(Saved entries)
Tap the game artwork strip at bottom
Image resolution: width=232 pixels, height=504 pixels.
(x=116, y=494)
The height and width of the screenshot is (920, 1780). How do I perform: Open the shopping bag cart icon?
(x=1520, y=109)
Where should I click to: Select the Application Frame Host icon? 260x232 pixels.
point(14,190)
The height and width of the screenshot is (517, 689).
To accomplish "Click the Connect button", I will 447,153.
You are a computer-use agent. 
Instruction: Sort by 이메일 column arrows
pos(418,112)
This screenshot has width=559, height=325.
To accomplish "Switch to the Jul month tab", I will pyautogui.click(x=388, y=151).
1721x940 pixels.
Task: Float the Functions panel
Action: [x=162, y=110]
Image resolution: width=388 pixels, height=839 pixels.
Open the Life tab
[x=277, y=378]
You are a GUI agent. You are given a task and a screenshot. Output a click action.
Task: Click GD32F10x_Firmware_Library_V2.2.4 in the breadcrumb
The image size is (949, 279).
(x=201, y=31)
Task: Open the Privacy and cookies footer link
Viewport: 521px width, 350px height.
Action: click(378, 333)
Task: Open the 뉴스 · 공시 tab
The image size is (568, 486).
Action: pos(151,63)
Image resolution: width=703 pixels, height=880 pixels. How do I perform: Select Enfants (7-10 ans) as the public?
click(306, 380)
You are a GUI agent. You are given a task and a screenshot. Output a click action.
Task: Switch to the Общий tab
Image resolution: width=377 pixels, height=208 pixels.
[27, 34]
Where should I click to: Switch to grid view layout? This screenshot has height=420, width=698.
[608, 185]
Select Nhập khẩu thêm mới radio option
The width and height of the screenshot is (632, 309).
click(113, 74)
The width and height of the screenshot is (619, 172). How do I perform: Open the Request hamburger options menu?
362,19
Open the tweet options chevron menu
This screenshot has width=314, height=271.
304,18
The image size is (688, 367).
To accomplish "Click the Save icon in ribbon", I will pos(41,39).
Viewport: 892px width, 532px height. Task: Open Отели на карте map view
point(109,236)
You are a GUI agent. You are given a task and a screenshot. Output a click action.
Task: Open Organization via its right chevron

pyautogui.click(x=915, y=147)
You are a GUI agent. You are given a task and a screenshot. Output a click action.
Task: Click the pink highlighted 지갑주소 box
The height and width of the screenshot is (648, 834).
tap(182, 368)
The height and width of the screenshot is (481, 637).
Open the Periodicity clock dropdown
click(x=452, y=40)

> [DESCRIPTION OF THE TASK]:
Lines from the one containing "The height and width of the screenshot is (648, 834)." through the last line of the records, both included, are the only ones to print, each exactly as it is.

> [WRITTEN SOLUTION]:
The height and width of the screenshot is (648, 834).
tap(182, 368)
The height and width of the screenshot is (481, 637).
Open the Periodicity clock dropdown
click(x=452, y=40)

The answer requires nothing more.